“I want my old life back.”
I’ve heard a lot of widowed people say that, as I have, and continue to, some days.
I miss a lot of little things about being married to Mike. It was a comfortable, familiar life, after nearly 14 years of marriage. I can still hear him shuffling across the tile floors, whistling. The refrigerator door opening and closing. The toilet flushing. His computer game blips coming from his room, or the strum of an ukulele from the porch. Maybe his truck pulling up outside after a run to the dump. The thwack of an arrow hitting his archery target outside.
He used to love to listen to me play the piano. Now I play to an empty house, when I can even bring myself to play at all. And his hay bale target rots away more every day in the rain. I really should do something about that, but I just don’t have the heart yet.
We were happy staying in most nights. We’d share a glass of wine or a beer on the porch watching the sun set. I’d cook dinner, something I really enjoyed, and we’d eat together at the table. He would do the dishes – most of the time. Sometimes he’d make his famous tacos, and I’d do the dishes. We’d watch our favorite TV shows together, or a new movie from Netflix. We had our routine. Now, if I’m home, I usually eat by myself standing up in the kitchen, or in front of the television. I rarely cook if I’m alone, but the other day I made a piece of fish for myself and ate at the table for the first time, reading a book. It felt weird.
Sometimes Mike and I would go out to dinner, or go to the theater for a movie. Sometimes we’d go to the beach, or take a drive somewhere around the island. He loved it here in Kona so much.

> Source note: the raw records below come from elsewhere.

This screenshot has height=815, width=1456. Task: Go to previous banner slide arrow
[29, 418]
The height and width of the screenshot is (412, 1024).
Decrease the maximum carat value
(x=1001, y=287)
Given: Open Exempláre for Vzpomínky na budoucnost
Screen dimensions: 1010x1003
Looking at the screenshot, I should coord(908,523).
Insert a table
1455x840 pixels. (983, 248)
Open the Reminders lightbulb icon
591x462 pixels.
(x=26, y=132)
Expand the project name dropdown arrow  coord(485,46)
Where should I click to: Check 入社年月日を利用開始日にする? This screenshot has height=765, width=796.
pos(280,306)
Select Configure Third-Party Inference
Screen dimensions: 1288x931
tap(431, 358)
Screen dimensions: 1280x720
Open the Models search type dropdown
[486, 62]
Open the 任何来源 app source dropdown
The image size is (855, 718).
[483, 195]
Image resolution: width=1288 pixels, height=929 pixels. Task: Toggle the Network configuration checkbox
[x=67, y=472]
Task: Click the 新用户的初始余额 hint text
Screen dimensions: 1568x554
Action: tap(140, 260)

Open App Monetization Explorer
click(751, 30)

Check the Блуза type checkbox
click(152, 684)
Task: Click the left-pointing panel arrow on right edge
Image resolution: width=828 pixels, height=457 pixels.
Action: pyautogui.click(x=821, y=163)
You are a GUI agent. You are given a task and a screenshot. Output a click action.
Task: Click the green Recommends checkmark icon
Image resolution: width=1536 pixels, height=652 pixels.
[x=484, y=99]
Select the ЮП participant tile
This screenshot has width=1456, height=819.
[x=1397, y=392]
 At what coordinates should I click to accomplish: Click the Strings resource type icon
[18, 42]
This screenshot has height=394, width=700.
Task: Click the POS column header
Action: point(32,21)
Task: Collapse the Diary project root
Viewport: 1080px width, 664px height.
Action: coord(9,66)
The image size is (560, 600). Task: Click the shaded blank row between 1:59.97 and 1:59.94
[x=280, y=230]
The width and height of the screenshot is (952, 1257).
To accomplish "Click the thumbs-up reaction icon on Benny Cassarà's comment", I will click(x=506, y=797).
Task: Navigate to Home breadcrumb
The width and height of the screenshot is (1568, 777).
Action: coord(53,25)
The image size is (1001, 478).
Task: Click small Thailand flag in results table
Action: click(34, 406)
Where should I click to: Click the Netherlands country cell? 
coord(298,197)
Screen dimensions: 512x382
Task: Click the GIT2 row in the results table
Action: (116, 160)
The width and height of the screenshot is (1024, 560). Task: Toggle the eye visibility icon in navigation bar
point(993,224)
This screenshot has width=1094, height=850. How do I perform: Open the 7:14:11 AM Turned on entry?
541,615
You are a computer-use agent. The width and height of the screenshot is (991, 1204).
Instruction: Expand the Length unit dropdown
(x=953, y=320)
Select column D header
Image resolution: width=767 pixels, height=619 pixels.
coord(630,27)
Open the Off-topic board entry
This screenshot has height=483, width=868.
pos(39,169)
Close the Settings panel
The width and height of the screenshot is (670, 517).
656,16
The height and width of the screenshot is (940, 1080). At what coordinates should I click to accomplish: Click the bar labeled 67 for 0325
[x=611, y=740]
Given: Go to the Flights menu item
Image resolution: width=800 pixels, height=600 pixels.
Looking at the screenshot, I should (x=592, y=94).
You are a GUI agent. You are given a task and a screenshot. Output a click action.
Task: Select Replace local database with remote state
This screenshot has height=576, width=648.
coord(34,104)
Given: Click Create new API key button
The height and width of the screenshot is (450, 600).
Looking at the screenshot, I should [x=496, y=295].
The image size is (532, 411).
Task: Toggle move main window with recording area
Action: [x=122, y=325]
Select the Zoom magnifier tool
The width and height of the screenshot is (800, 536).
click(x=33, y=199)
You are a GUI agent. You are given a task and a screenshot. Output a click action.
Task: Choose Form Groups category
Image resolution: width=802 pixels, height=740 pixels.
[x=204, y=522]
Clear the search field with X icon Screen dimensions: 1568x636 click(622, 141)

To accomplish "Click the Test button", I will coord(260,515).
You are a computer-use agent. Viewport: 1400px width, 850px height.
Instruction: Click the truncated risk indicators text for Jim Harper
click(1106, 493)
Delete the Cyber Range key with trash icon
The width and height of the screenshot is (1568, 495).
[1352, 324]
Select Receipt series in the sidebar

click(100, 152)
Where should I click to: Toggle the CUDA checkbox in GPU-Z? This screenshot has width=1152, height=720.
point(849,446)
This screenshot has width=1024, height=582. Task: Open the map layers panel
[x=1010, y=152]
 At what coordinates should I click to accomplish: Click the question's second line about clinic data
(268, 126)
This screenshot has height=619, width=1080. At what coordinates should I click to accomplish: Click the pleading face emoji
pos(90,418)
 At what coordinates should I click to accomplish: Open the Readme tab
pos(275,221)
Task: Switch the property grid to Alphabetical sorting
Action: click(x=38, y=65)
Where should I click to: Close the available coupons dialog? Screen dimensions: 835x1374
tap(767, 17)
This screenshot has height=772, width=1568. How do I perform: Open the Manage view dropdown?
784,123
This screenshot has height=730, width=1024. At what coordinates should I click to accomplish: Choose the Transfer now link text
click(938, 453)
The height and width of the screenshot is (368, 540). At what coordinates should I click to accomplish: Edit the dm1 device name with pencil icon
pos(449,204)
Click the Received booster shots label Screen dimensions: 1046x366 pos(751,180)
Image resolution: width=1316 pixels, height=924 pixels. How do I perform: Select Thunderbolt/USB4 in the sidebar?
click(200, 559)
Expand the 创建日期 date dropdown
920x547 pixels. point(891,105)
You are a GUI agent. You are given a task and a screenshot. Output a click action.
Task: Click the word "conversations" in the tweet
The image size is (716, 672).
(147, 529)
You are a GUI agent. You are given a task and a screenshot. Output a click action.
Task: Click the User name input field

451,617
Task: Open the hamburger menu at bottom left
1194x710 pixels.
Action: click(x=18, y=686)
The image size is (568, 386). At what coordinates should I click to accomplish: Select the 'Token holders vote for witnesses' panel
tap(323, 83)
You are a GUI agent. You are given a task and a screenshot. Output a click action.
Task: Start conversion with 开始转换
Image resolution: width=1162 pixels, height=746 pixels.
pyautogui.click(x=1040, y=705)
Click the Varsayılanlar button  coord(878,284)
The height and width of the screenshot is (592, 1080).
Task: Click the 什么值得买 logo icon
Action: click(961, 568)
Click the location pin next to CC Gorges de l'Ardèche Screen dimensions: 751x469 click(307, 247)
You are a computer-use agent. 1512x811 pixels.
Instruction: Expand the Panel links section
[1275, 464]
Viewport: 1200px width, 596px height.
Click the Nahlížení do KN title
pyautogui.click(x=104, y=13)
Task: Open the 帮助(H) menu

But mostly, we stayed home together, especially in the last couple of years. There were even some days I was annoyed by his constant presence. I tend to be a rather solitary, independent person – more than he was, for sure – so I’d make a point of running an errand by myself, or working on a project without him. I’d try to get him to go ride his bike, or go body surfing without me. I feel guilty about that sometimes now. And ours was not a perfect marriage; he wasn’t perfect, and neither am I. So sometimes I think well, maybe this is just how it was meant to be, so I would do other things with my life. Maybe I was supposed to do other things with my life but wouldn’t have if he were still around, that I am supposed to evolve some other way. And I feel a sinking, dark guilt for thinking that.
I go out a lot more these days. Because I am making a point of finding new things to live for, new people to spend time with; a new existence, somehow. Because I need to live life, even though he’s gone.
And because I hate being here alone now. Before, being alone was a choice; now, it’s been thrust upon me.
I still have moments every day when I stop and think – I can’t believe he’s really gone. Maybe it doesn’t matter whether or how we’ve moved on with our strange, new lives. Maybe it won’t matter that we have a new person in our life, or – surprise, surprise – moments of happiness. We might even think – hey, maybe I can really do this moving on thing, and it can be good in its own way. And then something happens that reminds us they are never coming back. Some little thing that we miss about how it used to be. Maybe that sick, gut-wrenching pit-of-your-stomach sensation will just never completely go away, like a terrible scar.
I’ll keep walking forward, because that’s the kind of person I am – and because when it comes right down to it, I have no other choice. And I am grateful for what I do have.
But a part of me will always long for my old life with Mike.